6

I have a github action with a step for freeing space and it has a apt purge command followed by hundreds of packages. But if one package is not available, the all process fails

If you apt purge or remove a huge list of several packages at once, how to force the purge of existing installed packages?

Example:

sudo apt purge pack1 pack2 pack3 -y

if pack1 and pack2 exist but pack3 does not exists, the process fails

E: Unable to locate package 'pack3'

and pack1 and pack2 are not purged.

How to force removal of pack1 and pack2 even if one of the remaining doesn't exist?

2 Answers2

5

To the point

Needles to say that:

  1. Purging hundreds of installed packages at once is a bad idea regardless of the reason for that.

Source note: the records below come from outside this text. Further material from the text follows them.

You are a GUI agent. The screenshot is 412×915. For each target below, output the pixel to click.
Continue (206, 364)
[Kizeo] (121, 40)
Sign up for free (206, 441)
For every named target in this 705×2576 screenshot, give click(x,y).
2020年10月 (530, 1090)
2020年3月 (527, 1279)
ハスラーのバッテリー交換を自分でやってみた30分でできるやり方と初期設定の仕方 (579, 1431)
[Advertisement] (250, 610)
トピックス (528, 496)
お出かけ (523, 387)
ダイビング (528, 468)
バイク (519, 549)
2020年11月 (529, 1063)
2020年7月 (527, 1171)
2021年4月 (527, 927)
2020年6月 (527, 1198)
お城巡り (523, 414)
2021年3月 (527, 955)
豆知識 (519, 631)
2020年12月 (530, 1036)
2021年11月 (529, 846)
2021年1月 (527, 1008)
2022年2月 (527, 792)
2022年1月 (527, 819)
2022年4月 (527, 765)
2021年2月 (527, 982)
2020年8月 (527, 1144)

  2. Using APT's option -y to automatically answer yes, is even a worse idea.

You probably know that, but I had to note it ... On to your question:

AFAIK APT can't do that ... APT does more than the basic actions of just attempt to install, remove, purge ... etc. ... It resolves dependencies, avoids and warns about conflicts, substitutes some removed packages ... etc. ... Thus it has to parse/check all passed packages against its cached available packages database before it begins committing any user specified action on them.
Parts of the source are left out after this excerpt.